### What the task requires
Pick up the interview on broiler breeding after its last line and continue it.

### Document section
'''
We see several major benefits. The first is to be owned by a company which thoroughly understands the chicken business. Tyson Foods are producing 53 million broilers a week and they know the precise value of any genetic advantage. They are looking to what improvements we can bring, having not so much an eye on our corporate dividend as an ear to what our research and development is doing to make genetic gains.
Having such a large volume of product with one company provides us with feedback which is invaluable in analysing performance over many sites and many environments - so we know how our breeds are doing under strict commercial conditions. Then there is the benefit of the sounding board which Tyson provides, keeping us in touch with customer trends and being able to shape our products to cater for future market needs..
What are the main challenges and opportunities facing primary breeders right now and in the future?
The biggest challenge is having the right crystal ball to look into the future! Certainly, we have obligations to adopt environment friendly policies and to be sensitive to animal welfare issues.
Distribution of product is always going to be an issue, particularly with the impact of disease as it occurs and political pressures to free or sometimes restrict trade. It will be interesting to see how the enlargement of the European Union, for example, will impact on global trade issues. With only three major primary breeders today, there are tremendous obligations on us all to ensure that the future of poultry breeding remains in safe hands and so biosecurity is obviously something we take extremely seriously.
Do you envisage any radical change in genotype selection strategy in response to the growth in organic and free-range product demand?
It's important not to ignore any market, and if the organic and free range markets continue to grow to the point where we could economically justify providing products for them, we shall certainly do so. Our current lines do provide a high health status in a wide variety of conditions. They perform well under organic market conditions, and I would suspect they perform well in free range conditions as well, although our experience there is limited.
Broiler growth and feed conversion has shown almost linear genetic improvement for three or four decades now ....is the end in sight or will geneticists innovate techniques to maintain future improvements?
'''
### Supplied information
'''
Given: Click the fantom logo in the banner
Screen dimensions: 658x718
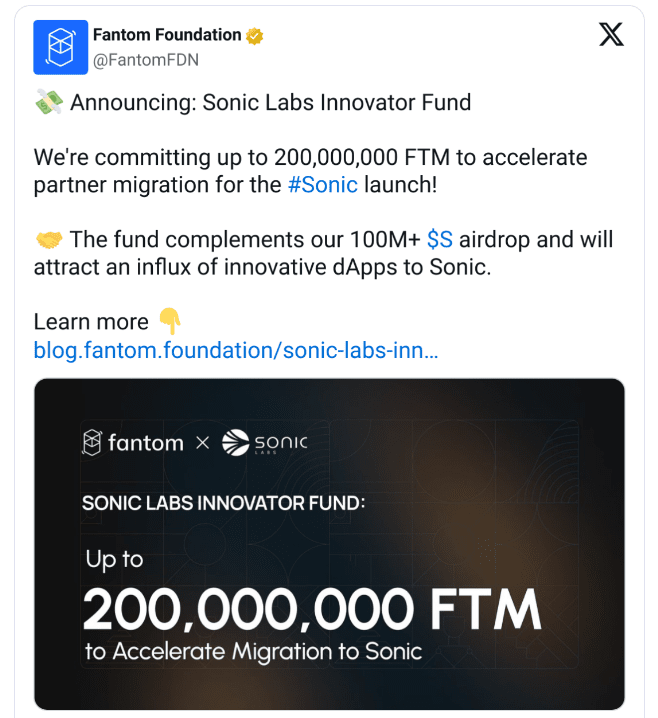Looking at the screenshot, I should tap(132, 442).
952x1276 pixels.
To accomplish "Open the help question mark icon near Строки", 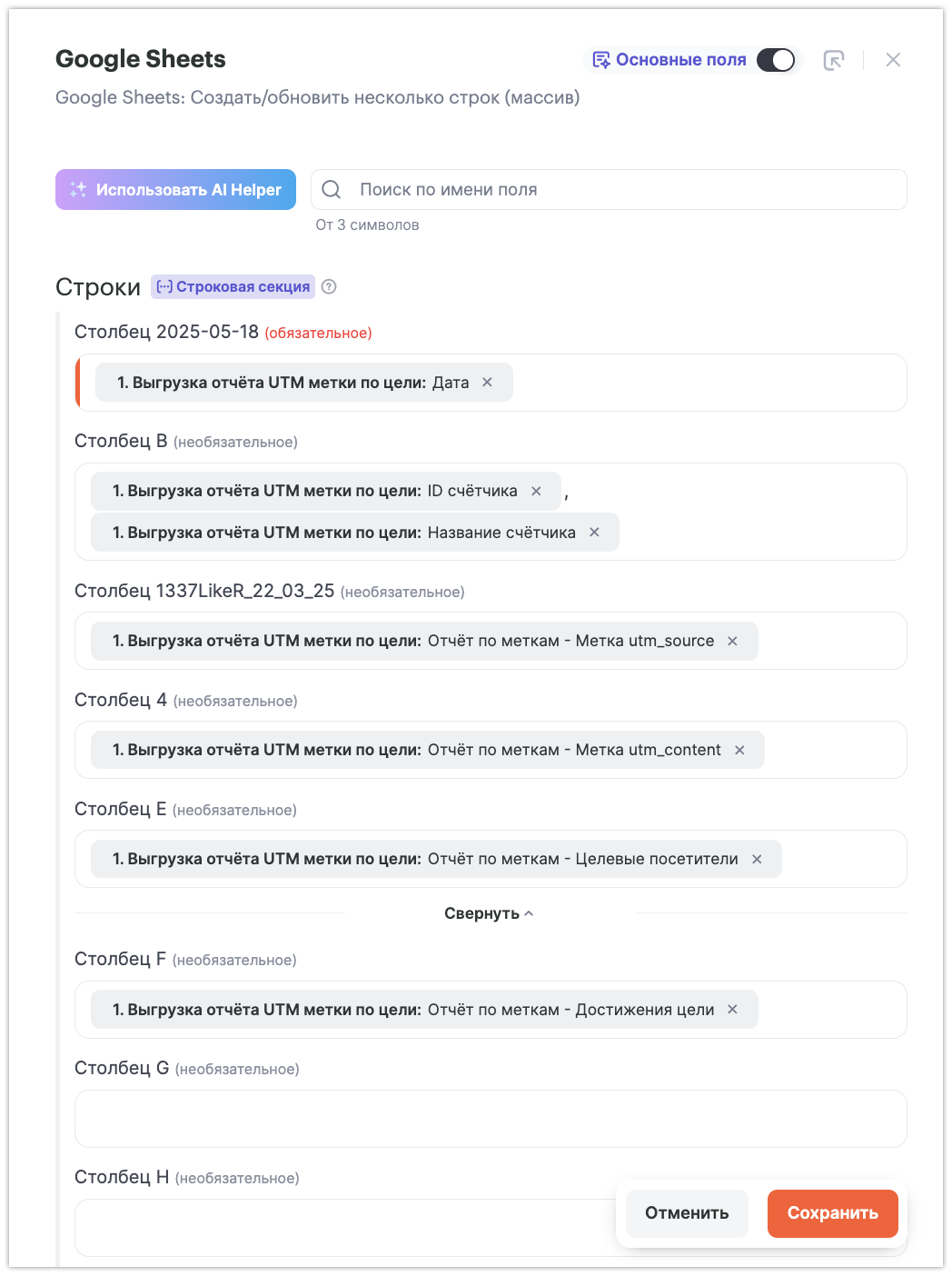I will pos(330,287).
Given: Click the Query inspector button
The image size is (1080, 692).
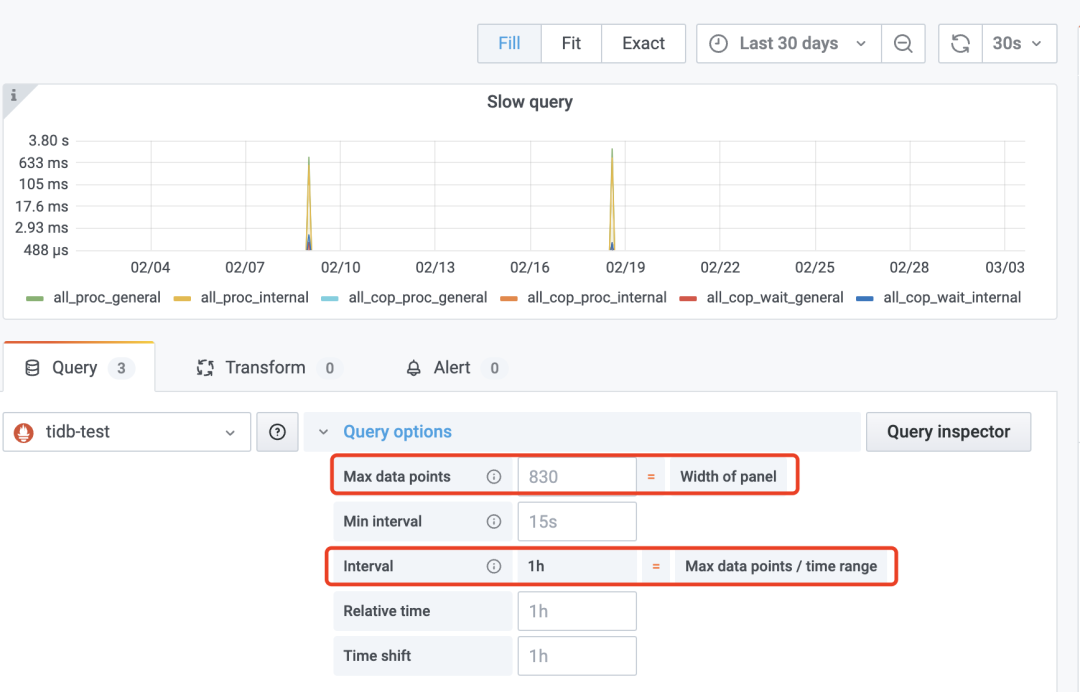Looking at the screenshot, I should coord(948,432).
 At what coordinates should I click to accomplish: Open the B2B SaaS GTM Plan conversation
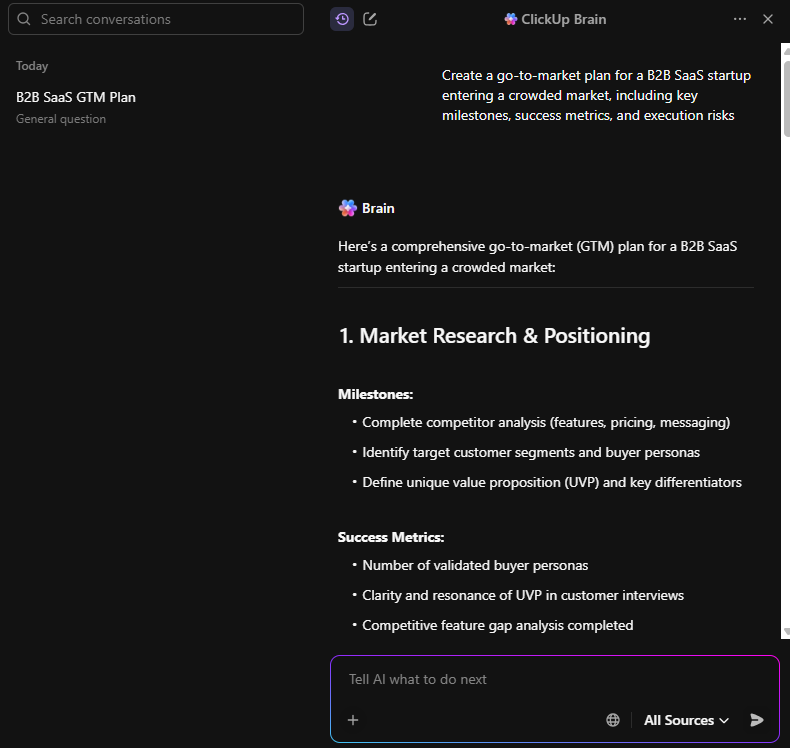pos(76,97)
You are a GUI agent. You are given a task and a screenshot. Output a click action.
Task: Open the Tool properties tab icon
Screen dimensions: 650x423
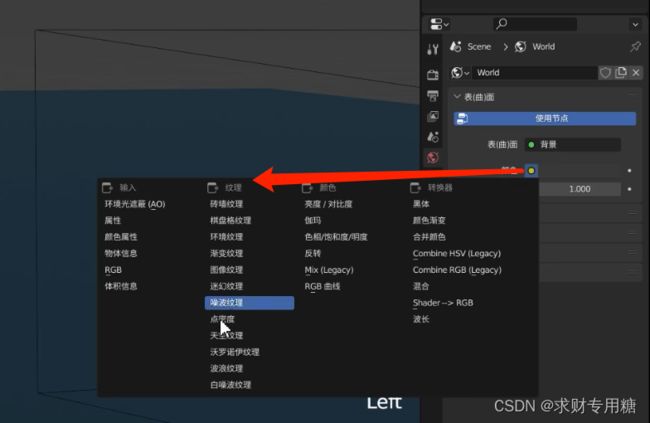click(x=433, y=49)
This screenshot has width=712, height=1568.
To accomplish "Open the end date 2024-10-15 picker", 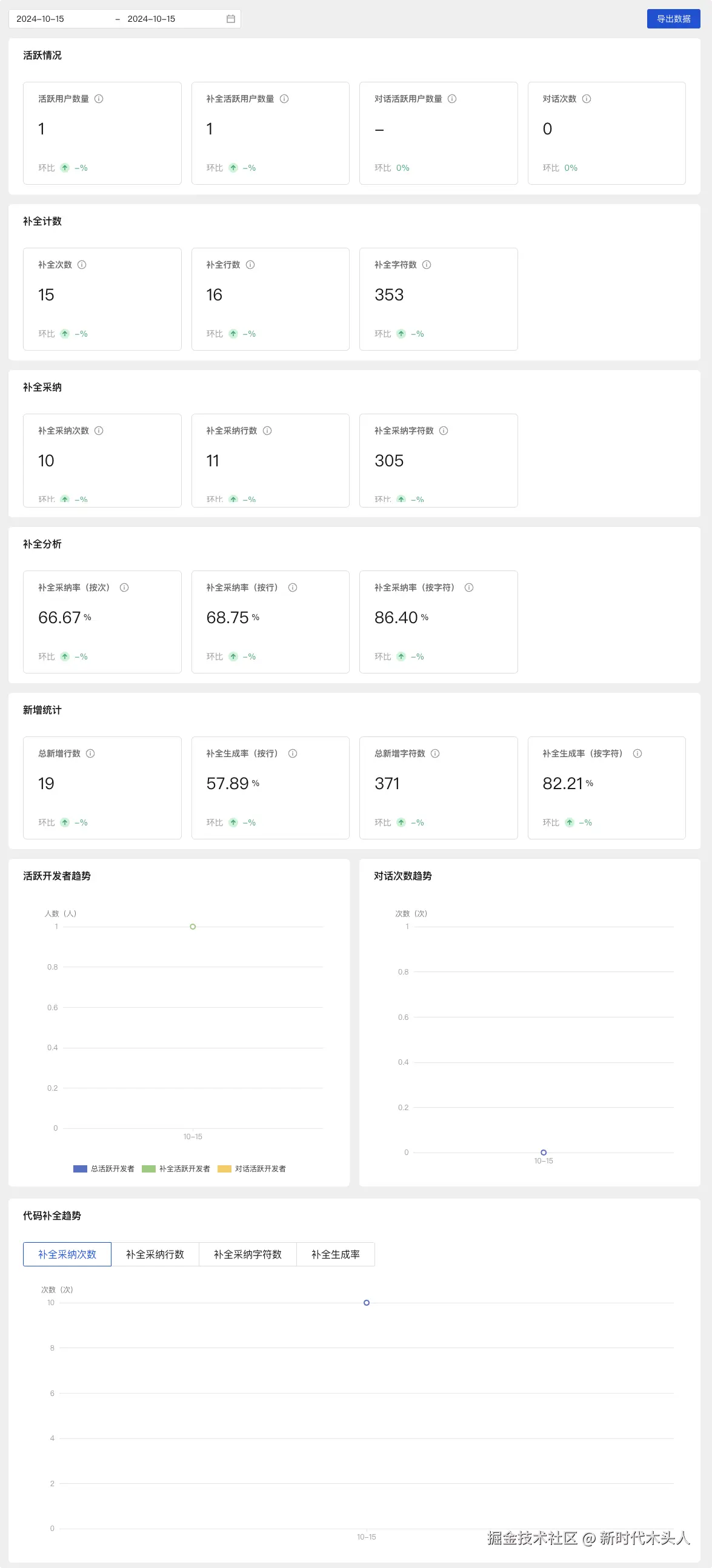I will tap(151, 19).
'''
### The answer
We believe in employing the highest calibre geneticists and to support them fully in developing our products to provide what our customers require. We are continuing to improve the performance of our breeds, while remaining sensitive to their well-being.
It's also important for our customers to understand the significance of the genetic potential available to them today, so they can manage the breed to suit their own needs.
We're providing, for instance, a growth rate potential which gives customers the option to grow their chickens as fast, or as slowly, as they require. Also, a potential not only to achieve the lowest feed conversion ratio but to take advantage of cheaper rations to reduce production cost, which might mean opting for a slightly higher feed conversion. Our target for the customer is the overall 'bottom line' profitability rather than any particular performance trait.
And finally, the world's largest meat producer, broiler breeder and retailer are all based in North West Arkansas..........is this a coincidence or a product of The Natural State?
The problem is that the world is finding out about North West Arkansas. This is now the third fastest growing state in the US. On television recently Helen Walton, the widow of Sam, founder of Wal-Mart, talked about why they chose to come to Arkansas rather than St Louis - basically because it's a good place to live.
The poultry industry developed here through small farms here needing an enterprise like chickens to sustain their living. Yes, it is a natural state with beautiful countryside and rapidly developing facilities. Business at the North West Arkansas airport has increased ten fold in a few years since it opened. This is a good place to live, and long may it stay that way.